Earth Might Have Had Rings Like Saturn, Leading to Craters and Ice Age During the Ordovician Period
TL;DR
Scientists suggest that during the Ordovician period, Earth may have had rings similar to Saturn’s, formed by debris from a broken asteroid. Over millions of years, this debris “rained” down on Earth, causing meteor impacts near the equator. The shadow of the rings might have also contributed to the Hirnantian glaciation, an intense global cooling period, leading to a mass extinction. This hypothesis adds new complexity to our understanding of how extraterrestrial events could have shaped Earth’s ancient climate.
We’re all familiar with the appearance of Earth. Carl Sagan famously referred to it as the “pale blue dot.” It’s a small, rocky planet with a moon, a thin atmosphere, some land, and vast oceans.
However, Earth has gone through many transformations over its history. It’s been hot and fiery, extremely cold, and even without its moon. It was also in chaos after a massive collision with another space rock.
And—according to a study published recently in Earth and Planetary Science Letters—during the Ordovician period, Earth might have had rings. Yes, really.
The researchers developed this hypothesis by studying Earth’s ancient geology—specifically what it would have looked like during the Ordovician period through geological reconstructions. And what they discovered was unusual.
The research team identified 21 meteor impact craters from around 460 million years ago, all located within 30 degrees of the equator. This is particularly odd, as most of Earth’s land lies outside that narrow region, making it highly unusual to have so many impacts in one spot.
The most logical explanation for this, the researchers suggest, is that Earth once had a ring system that slowly dropped debris onto the planet. “Over millions of years,” said Andy Tomkins, the lead author of the study from Monash University, “material from this ring gradually fell to Earth, creating the spike in meteorite impacts observed in the geological record. We also see that layers in sedimentary rocks from this period contain extraordinary amounts of meteorite debris.”
Rings around planets can form in various ways, but the scientists believe Earth’s potential ring would have been created by the planet’s gravity pulling apart a nearby asteroid. This happens when an object, like an asteroid or moon, crosses into a planet’s Roche limit, where tidal forces overpower the object’s gravity, breaking it apart. The resulting debris can form a ring around the planet.
But such a ring wouldn’t last forever. The gravitational pull would continue, causing pieces of the ring to fall, or “rain,” onto the planet’s surface. Saturn’s rings, for example, are slowly “raining” out of orbit and are expected to disappear in around 100 million years.
This gradual ring “rain” could explain the craters.

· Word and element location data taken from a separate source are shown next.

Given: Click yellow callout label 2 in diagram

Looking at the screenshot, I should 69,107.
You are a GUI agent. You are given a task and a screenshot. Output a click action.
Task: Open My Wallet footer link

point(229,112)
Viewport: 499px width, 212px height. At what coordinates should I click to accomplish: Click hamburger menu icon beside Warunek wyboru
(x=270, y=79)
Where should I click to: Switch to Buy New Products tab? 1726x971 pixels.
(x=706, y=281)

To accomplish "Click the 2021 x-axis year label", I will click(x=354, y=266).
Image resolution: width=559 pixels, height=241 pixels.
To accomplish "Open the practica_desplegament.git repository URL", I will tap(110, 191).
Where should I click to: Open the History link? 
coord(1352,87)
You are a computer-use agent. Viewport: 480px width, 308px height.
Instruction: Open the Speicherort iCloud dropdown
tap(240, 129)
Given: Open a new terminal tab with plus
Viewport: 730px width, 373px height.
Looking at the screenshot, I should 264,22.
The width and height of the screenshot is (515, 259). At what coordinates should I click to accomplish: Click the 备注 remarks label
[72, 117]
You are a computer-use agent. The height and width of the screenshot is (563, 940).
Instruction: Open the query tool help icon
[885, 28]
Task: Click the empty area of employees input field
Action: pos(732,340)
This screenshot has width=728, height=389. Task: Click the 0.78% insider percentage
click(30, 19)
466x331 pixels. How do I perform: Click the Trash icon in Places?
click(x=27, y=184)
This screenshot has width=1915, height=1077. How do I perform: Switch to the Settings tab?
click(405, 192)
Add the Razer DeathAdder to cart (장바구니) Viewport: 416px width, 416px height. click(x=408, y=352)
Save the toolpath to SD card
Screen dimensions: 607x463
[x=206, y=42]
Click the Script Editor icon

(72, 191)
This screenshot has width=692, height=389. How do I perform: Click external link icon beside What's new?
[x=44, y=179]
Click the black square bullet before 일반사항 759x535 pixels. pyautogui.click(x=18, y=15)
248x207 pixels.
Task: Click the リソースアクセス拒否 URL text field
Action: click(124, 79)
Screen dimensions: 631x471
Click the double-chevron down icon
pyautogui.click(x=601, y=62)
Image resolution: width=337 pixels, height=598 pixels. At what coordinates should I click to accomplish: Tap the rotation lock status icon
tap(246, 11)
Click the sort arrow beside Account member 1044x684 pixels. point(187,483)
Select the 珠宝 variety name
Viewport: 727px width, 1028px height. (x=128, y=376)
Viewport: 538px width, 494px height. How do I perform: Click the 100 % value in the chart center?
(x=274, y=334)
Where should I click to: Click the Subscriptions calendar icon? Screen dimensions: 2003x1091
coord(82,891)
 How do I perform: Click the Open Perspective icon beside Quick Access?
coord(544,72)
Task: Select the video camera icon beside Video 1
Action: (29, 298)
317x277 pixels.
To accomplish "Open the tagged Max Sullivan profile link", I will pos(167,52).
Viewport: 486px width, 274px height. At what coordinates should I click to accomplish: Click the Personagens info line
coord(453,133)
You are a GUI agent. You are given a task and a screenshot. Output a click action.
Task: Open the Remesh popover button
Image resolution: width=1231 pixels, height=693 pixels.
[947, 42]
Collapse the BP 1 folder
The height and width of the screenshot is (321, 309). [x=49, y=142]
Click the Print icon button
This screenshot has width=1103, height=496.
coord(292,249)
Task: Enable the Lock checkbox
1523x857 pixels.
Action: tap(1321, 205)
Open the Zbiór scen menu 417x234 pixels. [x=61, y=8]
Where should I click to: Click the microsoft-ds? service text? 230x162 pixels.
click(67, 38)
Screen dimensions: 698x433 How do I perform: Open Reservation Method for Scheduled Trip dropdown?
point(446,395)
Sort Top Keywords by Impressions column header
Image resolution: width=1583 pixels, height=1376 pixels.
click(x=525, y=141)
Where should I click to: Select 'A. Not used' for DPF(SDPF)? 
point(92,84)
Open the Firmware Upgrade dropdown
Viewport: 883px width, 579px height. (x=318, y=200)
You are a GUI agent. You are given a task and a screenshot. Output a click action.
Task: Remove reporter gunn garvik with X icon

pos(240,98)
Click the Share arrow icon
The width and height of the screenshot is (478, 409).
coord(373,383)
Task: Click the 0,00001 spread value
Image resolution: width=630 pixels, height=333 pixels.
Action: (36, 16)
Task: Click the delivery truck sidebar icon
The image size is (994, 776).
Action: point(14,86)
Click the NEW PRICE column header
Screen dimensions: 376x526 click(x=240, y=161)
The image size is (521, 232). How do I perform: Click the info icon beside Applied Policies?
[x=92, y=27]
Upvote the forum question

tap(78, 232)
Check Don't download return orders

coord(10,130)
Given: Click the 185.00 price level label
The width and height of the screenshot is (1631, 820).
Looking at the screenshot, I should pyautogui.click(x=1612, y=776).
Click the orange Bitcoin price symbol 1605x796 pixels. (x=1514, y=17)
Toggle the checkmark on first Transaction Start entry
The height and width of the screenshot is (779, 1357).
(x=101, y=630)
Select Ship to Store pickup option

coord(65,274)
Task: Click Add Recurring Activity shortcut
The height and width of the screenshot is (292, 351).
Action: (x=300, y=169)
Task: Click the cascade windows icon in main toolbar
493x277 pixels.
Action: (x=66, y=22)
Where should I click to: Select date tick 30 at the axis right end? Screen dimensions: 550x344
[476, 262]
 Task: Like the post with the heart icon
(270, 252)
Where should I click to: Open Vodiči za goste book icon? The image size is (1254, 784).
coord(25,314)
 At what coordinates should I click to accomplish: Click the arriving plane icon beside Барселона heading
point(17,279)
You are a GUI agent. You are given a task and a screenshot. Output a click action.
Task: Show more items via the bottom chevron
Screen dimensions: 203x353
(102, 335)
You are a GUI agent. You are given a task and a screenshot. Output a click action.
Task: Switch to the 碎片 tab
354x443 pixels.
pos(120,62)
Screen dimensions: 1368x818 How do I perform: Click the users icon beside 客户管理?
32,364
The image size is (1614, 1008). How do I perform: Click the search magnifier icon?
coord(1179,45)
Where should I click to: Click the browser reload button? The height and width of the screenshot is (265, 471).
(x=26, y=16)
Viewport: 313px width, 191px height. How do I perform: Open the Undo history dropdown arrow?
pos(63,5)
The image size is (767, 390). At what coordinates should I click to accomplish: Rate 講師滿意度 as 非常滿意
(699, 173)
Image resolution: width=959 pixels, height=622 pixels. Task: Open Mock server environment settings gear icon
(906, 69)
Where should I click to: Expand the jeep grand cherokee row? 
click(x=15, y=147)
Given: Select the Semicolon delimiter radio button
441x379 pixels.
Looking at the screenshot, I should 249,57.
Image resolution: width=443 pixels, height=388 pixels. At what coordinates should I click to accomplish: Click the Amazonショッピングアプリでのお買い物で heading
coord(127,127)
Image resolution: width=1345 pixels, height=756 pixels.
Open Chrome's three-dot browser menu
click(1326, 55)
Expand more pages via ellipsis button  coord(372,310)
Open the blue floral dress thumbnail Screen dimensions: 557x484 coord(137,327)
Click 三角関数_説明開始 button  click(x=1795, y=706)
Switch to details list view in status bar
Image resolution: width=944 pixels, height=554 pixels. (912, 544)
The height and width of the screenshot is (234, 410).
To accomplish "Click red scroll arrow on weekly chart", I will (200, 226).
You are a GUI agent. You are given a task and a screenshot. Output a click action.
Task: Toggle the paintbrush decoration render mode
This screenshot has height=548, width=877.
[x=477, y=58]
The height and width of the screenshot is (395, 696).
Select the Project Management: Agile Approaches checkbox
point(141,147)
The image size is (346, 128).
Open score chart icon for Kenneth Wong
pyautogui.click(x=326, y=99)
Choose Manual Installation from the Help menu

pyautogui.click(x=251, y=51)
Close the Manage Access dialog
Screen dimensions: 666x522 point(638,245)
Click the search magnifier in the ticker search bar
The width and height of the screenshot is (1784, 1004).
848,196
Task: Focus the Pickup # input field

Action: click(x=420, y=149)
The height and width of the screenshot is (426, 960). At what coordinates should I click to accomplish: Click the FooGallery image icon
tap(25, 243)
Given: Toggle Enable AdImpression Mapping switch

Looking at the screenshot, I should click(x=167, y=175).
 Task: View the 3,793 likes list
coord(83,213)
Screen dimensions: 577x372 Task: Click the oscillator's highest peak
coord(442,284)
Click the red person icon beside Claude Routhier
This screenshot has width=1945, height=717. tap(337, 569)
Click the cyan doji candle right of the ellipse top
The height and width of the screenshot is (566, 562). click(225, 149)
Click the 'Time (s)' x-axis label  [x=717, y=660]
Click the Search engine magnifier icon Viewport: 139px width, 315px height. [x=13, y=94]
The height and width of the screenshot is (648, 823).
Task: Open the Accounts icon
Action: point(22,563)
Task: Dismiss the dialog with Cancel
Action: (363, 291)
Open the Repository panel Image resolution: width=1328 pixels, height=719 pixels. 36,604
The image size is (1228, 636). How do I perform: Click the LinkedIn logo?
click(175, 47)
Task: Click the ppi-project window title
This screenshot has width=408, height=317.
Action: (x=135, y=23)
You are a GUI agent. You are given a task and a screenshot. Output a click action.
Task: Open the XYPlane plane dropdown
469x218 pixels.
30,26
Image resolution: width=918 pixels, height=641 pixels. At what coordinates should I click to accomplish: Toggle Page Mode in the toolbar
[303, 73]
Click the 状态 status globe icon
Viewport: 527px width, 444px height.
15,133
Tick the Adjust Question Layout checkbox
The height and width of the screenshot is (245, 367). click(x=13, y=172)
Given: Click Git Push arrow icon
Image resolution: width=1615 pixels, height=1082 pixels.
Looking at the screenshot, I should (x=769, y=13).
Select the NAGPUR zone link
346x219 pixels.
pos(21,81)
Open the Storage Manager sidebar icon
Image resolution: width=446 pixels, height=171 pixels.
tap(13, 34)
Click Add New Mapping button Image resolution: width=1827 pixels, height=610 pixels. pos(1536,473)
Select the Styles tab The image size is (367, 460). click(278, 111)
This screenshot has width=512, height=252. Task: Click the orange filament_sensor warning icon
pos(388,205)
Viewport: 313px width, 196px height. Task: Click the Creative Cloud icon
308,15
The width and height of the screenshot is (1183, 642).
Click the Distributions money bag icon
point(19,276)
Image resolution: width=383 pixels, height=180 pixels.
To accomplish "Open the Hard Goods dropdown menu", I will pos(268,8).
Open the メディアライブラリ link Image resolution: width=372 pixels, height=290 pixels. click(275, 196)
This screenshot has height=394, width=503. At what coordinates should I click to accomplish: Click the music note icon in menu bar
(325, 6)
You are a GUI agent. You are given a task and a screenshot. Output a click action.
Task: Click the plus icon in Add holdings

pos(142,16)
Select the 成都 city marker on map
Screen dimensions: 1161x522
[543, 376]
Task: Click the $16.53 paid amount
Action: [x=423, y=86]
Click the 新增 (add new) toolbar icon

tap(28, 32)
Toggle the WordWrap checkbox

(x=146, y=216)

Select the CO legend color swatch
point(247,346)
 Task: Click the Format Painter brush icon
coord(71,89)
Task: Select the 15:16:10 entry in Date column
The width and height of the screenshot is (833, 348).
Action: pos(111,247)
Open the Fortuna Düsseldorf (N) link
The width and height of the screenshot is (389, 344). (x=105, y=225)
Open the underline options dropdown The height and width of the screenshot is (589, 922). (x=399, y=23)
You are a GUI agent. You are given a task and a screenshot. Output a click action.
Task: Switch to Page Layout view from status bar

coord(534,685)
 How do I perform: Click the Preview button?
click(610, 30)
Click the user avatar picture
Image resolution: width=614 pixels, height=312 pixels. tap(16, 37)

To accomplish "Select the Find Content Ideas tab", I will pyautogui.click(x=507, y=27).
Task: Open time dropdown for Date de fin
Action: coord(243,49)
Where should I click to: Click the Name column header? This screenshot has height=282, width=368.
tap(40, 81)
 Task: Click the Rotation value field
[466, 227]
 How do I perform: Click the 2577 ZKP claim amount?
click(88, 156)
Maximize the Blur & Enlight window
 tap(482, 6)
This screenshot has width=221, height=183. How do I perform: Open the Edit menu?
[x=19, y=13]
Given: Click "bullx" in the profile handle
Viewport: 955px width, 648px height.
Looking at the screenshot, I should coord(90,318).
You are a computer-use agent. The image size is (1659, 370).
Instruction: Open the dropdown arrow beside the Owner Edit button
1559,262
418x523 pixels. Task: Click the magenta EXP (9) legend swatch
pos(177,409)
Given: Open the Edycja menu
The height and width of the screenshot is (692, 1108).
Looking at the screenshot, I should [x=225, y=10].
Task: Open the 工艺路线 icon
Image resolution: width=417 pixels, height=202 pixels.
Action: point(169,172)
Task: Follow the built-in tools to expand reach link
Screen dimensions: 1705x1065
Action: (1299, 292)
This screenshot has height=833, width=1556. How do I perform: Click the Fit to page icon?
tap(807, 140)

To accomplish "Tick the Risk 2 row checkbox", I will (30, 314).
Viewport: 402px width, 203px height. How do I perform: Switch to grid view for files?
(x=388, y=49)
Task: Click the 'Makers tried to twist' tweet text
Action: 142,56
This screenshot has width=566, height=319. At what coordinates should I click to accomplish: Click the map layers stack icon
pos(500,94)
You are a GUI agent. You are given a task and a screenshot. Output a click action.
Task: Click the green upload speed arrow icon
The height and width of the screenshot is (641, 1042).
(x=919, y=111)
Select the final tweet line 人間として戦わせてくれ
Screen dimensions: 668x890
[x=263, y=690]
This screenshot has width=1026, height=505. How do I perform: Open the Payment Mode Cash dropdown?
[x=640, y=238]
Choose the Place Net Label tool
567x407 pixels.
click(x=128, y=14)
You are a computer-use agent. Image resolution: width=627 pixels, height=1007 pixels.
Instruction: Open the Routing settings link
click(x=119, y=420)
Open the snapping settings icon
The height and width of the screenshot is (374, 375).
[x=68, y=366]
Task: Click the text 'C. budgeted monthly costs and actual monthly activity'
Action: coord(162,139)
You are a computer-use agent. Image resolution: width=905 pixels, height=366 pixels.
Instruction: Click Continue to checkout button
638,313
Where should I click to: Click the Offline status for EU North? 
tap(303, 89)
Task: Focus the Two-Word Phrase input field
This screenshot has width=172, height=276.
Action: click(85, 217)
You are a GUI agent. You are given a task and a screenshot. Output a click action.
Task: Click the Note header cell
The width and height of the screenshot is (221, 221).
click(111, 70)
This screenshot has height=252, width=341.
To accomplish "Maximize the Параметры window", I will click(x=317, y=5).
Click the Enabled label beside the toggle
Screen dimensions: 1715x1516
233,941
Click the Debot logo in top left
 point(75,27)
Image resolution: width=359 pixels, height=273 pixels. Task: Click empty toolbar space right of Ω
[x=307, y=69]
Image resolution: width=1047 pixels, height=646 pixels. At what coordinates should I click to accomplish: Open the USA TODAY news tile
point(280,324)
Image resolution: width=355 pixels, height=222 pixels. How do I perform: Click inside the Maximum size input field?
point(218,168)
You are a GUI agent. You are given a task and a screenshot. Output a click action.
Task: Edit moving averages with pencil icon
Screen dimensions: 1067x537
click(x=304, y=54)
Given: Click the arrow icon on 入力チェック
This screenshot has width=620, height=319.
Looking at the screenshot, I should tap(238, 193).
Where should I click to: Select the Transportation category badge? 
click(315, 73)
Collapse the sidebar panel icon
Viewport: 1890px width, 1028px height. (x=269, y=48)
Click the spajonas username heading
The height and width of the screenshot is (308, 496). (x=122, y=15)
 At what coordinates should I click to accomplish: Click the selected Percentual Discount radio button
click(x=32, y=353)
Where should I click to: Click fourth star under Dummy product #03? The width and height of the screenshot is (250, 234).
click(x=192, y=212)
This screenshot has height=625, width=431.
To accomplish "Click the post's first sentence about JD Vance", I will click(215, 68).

Since rings tend to form around equators, if Earth had rings and debris fell, we’d expect a pattern of equatorial impact craters like those found in this study.
And there’s more. “What makes this finding even more intriguing,” Tomkins noted, “is the potential climate implications of such a ring system.”
The period of these impacts coincides with the Hirnantian glaciation, also known as the Hirnantian Icehouse, a time of intense cold on Earth. This period saw glaciers form, sea levels drop, and a mass extinction event, the second largest in Earth’s history. According to the study, this was the coldest period in the past 540 million years.
The researchers suggest that the shadow cast by a ring system could have contributed to this intense global cooling. “The idea that a ring system could have influenced global temperatures,” Tomkins explained, “adds a new layer of complexity to our understanding of how extra-terrestrial events may have shaped Earth’s climate.”
Of course, this remains just a hypothesis. More research will be required to confirm these findings. Still, this study offers a fresh perspective on Earth’s history, potentially providing new insights into the planet’s past and helping us better understand the world we live in today.